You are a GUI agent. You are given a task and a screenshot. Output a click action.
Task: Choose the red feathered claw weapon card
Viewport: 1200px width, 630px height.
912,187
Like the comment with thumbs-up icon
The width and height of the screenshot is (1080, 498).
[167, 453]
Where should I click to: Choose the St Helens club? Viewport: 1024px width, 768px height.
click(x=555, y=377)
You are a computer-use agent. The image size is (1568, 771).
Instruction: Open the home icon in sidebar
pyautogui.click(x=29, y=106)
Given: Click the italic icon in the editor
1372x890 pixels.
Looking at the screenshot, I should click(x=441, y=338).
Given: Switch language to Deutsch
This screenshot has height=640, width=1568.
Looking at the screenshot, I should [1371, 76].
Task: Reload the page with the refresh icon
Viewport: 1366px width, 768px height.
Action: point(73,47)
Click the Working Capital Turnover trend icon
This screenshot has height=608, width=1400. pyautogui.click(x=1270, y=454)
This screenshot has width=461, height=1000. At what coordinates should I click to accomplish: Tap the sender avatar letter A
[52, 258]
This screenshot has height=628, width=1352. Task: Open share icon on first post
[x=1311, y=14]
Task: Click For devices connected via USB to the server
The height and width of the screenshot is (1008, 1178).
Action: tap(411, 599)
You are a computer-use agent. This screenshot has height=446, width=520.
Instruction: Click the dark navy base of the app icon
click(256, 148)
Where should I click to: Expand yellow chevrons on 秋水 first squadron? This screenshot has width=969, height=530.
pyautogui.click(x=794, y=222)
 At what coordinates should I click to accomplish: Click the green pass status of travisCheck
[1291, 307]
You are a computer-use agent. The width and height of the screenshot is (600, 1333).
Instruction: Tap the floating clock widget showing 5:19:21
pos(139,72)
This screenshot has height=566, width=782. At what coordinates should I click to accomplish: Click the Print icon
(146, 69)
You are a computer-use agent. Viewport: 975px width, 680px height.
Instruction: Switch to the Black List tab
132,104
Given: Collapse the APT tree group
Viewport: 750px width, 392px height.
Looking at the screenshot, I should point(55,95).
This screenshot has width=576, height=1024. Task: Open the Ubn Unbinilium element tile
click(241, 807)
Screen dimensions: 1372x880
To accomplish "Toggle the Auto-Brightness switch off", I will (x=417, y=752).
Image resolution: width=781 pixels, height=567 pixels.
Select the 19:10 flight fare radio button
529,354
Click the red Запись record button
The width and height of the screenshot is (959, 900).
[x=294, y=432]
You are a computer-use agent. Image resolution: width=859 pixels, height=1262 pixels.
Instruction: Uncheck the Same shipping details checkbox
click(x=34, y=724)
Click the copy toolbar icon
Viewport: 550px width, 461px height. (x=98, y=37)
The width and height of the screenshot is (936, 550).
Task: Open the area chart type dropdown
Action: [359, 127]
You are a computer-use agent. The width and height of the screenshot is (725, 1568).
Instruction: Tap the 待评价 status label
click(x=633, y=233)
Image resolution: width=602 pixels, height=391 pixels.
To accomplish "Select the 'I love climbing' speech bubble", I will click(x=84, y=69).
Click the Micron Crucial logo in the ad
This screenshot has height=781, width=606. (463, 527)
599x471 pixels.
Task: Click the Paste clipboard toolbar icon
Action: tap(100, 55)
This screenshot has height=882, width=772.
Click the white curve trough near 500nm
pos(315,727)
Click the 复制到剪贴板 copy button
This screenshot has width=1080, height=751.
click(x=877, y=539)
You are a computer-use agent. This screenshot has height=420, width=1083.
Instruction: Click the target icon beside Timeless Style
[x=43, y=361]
○ ○ ○ ○ ○
- What needs to be done:
Repeat the data above in full, word for word.

- Solution:
You are a GUI agent. You are given a task and a screenshot. Output a click action.
Task: Choose the red feathered claw weapon card
Viewport: 1200px width, 630px height.
912,187
Like the comment with thumbs-up icon
The width and height of the screenshot is (1080, 498).
[167, 453]
Where should I click to: Choose the St Helens club? Viewport: 1024px width, 768px height.
click(x=555, y=377)
You are a computer-use agent. The image size is (1568, 771).
Instruction: Open the home icon in sidebar
pyautogui.click(x=29, y=106)
Given: Click the italic icon in the editor
1372x890 pixels.
Looking at the screenshot, I should click(x=441, y=338).
Given: Switch language to Deutsch
This screenshot has height=640, width=1568.
Looking at the screenshot, I should [1371, 76].
Task: Reload the page with the refresh icon
Viewport: 1366px width, 768px height.
Action: point(73,47)
Click the Working Capital Turnover trend icon
This screenshot has height=608, width=1400. pyautogui.click(x=1270, y=454)
This screenshot has width=461, height=1000. At what coordinates should I click to accomplish: Tap the sender avatar letter A
[52, 258]
This screenshot has height=628, width=1352. Task: Open share icon on first post
[x=1311, y=14]
Task: Click For devices connected via USB to the server
The height and width of the screenshot is (1008, 1178).
Action: tap(411, 599)
You are a computer-use agent. This screenshot has height=446, width=520.
Instruction: Click the dark navy base of the app icon
click(256, 148)
Where should I click to: Expand yellow chevrons on 秋水 first squadron? This screenshot has width=969, height=530.
pyautogui.click(x=794, y=222)
 At what coordinates should I click to accomplish: Click the green pass status of travisCheck
[1291, 307]
You are a computer-use agent. The width and height of the screenshot is (600, 1333).
Instruction: Tap the floating clock widget showing 5:19:21
pos(139,72)
This screenshot has height=566, width=782. At what coordinates should I click to accomplish: Click the Print icon
(146, 69)
You are a computer-use agent. Viewport: 975px width, 680px height.
Instruction: Switch to the Black List tab
132,104
Given: Collapse the APT tree group
Viewport: 750px width, 392px height.
Looking at the screenshot, I should point(55,95).
This screenshot has width=576, height=1024. Task: Open the Ubn Unbinilium element tile
click(241, 807)
Screen dimensions: 1372x880
To accomplish "Toggle the Auto-Brightness switch off", I will (x=417, y=752).
Image resolution: width=781 pixels, height=567 pixels.
Select the 19:10 flight fare radio button
529,354
Click the red Запись record button
The width and height of the screenshot is (959, 900).
[x=294, y=432]
You are a computer-use agent. Image resolution: width=859 pixels, height=1262 pixels.
Instruction: Uncheck the Same shipping details checkbox
click(x=34, y=724)
Click the copy toolbar icon
Viewport: 550px width, 461px height. (x=98, y=37)
The width and height of the screenshot is (936, 550).
Task: Open the area chart type dropdown
Action: [359, 127]
You are a computer-use agent. The width and height of the screenshot is (725, 1568).
Instruction: Tap the 待评价 status label
click(x=633, y=233)
Image resolution: width=602 pixels, height=391 pixels.
To accomplish "Select the 'I love climbing' speech bubble", I will click(x=84, y=69).
Click the Micron Crucial logo in the ad
This screenshot has height=781, width=606. (463, 527)
599x471 pixels.
Task: Click the Paste clipboard toolbar icon
Action: tap(100, 55)
This screenshot has height=882, width=772.
Click the white curve trough near 500nm
pos(315,727)
Click the 复制到剪贴板 copy button
This screenshot has width=1080, height=751.
click(x=877, y=539)
You are a computer-use agent. This screenshot has height=420, width=1083.
Instruction: Click the target icon beside Timeless Style
[x=43, y=361]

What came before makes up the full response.